Re: Re^16: Debian Metadata Proposal -- draft rev.1.4

To: Marco.Budde@hqsys.antar.com (Marco Budde)
Cc: debian-doc@lists.debian.org
Subject: Re: Re^16: Debian Metadata Proposal -- draft rev.1.4
From: apharris@burrito.onshore.com (Adam P. Harris)
Date: 09 Aug 1998 05:36:36 -0400
Message-id: <[🔎] oan29ebior.fsf@burrito.fake>
In-reply-to: Marco.Budde@hqsys.antar.com's message of "05 Aug 98 17:35:00 +0100"
References: <[🔎] b6b_9808071248@antares.antar.com>
Marco.Budde@hqsys.antar.com (Marco Budde) writes:
> APH> Then you shouldn't call it identifier because that's not what
> APH> 'Identifier' means.
> 
> Why not?

Identifier means the resource described by the metadata.  That's
simply the field's meaning.  I know as a database guy you look and
that and say, ah, this is the metadata-id, but it's just not so.

> APH> we're doing here.  Can you explain exactly why you think we need a
> APH> unique ID for metadata entities?
> 
> Again? One example: if you use a database to store the docreg informations  
> you have got a key and a data element. And the keys have to be unique! If  
> they#re not unique, this could cause real problems.

> And for both databases I need unique and pseudo persitent IDs.

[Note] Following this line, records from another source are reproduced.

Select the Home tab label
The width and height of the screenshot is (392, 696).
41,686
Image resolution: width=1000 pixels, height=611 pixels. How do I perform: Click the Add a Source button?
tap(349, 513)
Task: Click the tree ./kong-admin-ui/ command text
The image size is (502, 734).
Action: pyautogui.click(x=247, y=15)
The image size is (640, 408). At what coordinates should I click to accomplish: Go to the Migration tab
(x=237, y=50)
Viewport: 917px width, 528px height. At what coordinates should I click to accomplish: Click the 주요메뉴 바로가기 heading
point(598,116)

Ok, but you are conflating two things here.  (1) A unique way to refer
to the metadata entities.  I agree this is problematic now.  I'm
still, however, not convinced that this is entirely necessary for
metadata, but my implementation proving it's not necessary will tell
me.  (2) Unique ways to identify resources (URNs, either officially or
some little quick hack scheme).

Supposing we identify that we absolutely need unique metadata
identifiers, then fine.  First, it *wouldn't* be the Identifier tag.
Second, it *wouldn't* be conflated with the need to identify unique
local documentation.

This is where your proposal is wrongheaded.  You conflate the two, and
you manage URNs in docreg files, both of which are flawed IMO.

> APH> > Right and that is bad. I#m working on a translation document, I have to
> APH> > ask the maintainer of the original document to release a new version
> APH> > with this debian-identifier.
> APH> ??  No you can just refer to the pkg/file where you got it from!  If
> APH> there's no "Debian-Identifier" then, clearly, you can't use it anyway.
> 
> That#s it! That#s why we#ve to force the maintainers to use a unique ID.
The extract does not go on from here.